**TASK STATEMENT**. Each line of data below is to be returned exactly, leaving out any picture.

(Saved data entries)
════

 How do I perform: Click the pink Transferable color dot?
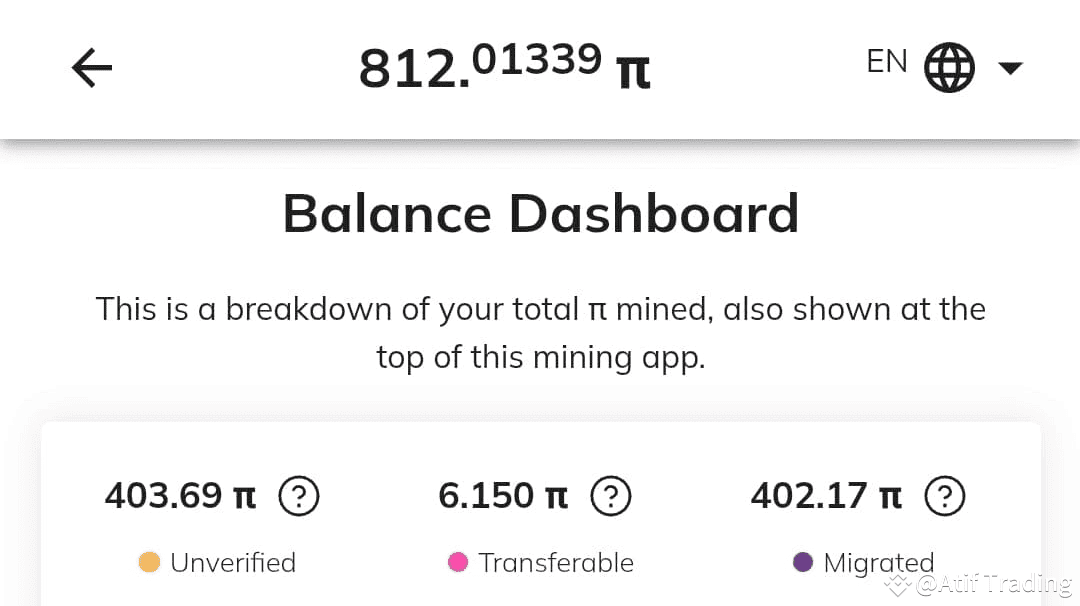point(458,562)
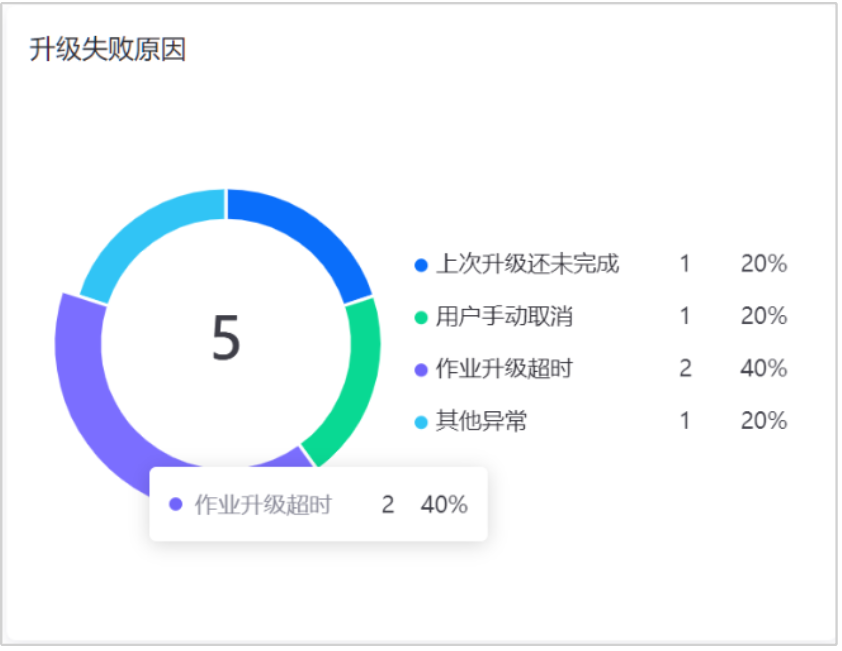842x651 pixels.
Task: Click the 20% value for 其他异常
Action: (763, 421)
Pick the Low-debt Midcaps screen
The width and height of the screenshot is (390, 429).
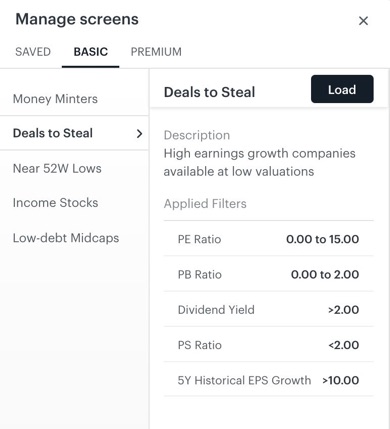[74, 238]
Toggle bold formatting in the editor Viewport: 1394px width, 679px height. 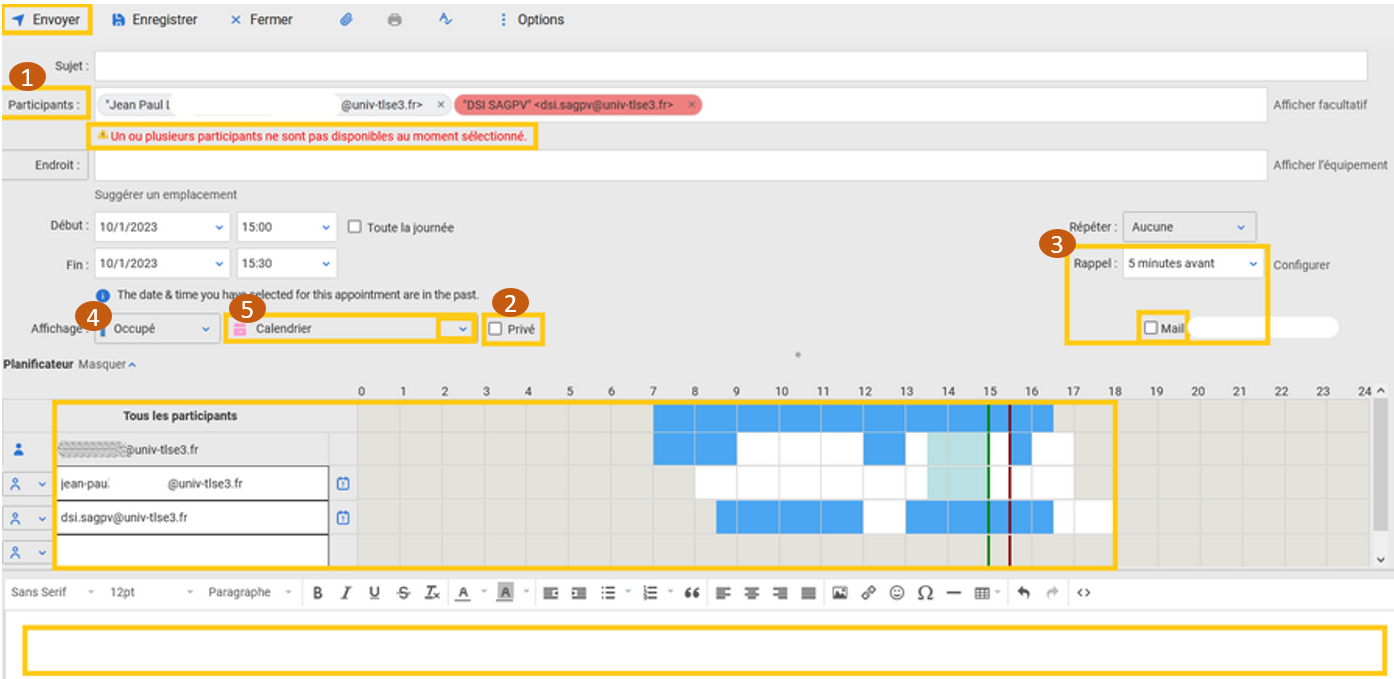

════

**RESPONSE AREA**.
 How do I perform: Click the pink Transferable color dot?
point(458,562)
842x651 pixels.
Task: Click the 20% value for 其他异常
Action: (763, 421)
Pick the Low-debt Midcaps screen
The width and height of the screenshot is (390, 429).
[74, 238]
Toggle bold formatting in the editor Viewport: 1394px width, 679px height. 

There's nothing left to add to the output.